Exactly the lines from the one containing "607x798 pixels." to the final line below should be output, and no others.

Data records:
+ + + + + + +

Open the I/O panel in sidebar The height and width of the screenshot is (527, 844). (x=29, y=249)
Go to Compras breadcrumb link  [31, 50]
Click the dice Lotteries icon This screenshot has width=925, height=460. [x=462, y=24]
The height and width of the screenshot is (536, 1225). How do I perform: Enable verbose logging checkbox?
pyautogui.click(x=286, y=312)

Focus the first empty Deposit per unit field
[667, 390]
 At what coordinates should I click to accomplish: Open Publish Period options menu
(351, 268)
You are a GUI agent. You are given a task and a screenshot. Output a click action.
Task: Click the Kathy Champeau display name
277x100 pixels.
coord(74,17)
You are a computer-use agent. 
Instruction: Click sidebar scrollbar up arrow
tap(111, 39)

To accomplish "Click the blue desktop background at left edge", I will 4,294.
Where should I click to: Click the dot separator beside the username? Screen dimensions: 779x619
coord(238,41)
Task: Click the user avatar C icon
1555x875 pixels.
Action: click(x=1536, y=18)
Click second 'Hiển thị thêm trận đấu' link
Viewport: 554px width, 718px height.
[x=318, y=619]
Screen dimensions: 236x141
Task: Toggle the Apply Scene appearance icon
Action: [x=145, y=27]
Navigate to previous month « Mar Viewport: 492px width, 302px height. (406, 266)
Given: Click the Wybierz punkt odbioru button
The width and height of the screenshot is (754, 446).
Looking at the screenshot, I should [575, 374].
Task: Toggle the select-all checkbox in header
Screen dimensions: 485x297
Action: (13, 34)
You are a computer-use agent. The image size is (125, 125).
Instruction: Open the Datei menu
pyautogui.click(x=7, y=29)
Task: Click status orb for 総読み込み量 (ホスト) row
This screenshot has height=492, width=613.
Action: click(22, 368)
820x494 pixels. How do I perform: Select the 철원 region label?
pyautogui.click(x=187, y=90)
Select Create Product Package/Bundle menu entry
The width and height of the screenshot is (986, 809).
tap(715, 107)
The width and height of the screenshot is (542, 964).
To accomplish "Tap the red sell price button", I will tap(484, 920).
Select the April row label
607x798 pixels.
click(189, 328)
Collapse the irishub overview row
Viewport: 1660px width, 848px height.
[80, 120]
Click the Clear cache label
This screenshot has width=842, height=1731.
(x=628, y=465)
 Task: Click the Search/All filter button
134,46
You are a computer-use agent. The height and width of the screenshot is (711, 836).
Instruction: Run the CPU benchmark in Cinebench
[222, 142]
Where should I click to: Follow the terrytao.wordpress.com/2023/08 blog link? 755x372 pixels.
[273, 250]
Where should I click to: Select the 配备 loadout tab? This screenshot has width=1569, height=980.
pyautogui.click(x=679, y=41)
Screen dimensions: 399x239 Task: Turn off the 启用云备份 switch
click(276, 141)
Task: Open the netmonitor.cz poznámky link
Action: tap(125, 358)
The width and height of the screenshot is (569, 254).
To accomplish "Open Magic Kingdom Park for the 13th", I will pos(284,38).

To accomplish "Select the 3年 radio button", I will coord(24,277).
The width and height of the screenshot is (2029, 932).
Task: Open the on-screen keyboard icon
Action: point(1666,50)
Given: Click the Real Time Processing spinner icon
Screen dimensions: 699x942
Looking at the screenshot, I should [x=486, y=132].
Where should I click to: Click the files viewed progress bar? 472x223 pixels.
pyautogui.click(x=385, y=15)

+ + + + + + +

Solution to this task:
607x798 pixels.
click(189, 328)
Collapse the irishub overview row
Viewport: 1660px width, 848px height.
[80, 120]
Click the Clear cache label
This screenshot has width=842, height=1731.
(x=628, y=465)
 Task: Click the Search/All filter button
134,46
You are a computer-use agent. The height and width of the screenshot is (711, 836).
Instruction: Run the CPU benchmark in Cinebench
[222, 142]
Where should I click to: Follow the terrytao.wordpress.com/2023/08 blog link? 755x372 pixels.
[273, 250]
Where should I click to: Select the 配备 loadout tab? This screenshot has width=1569, height=980.
pyautogui.click(x=679, y=41)
Screen dimensions: 399x239 Task: Turn off the 启用云备份 switch
click(276, 141)
Task: Open the netmonitor.cz poznámky link
Action: tap(125, 358)
The width and height of the screenshot is (569, 254).
To accomplish "Open Magic Kingdom Park for the 13th", I will pos(284,38).

To accomplish "Select the 3年 radio button", I will coord(24,277).
The width and height of the screenshot is (2029, 932).
Task: Open the on-screen keyboard icon
Action: point(1666,50)
Given: Click the Real Time Processing spinner icon
Screen dimensions: 699x942
Looking at the screenshot, I should [x=486, y=132].
Where should I click to: Click the files viewed progress bar? 472x223 pixels.
pyautogui.click(x=385, y=15)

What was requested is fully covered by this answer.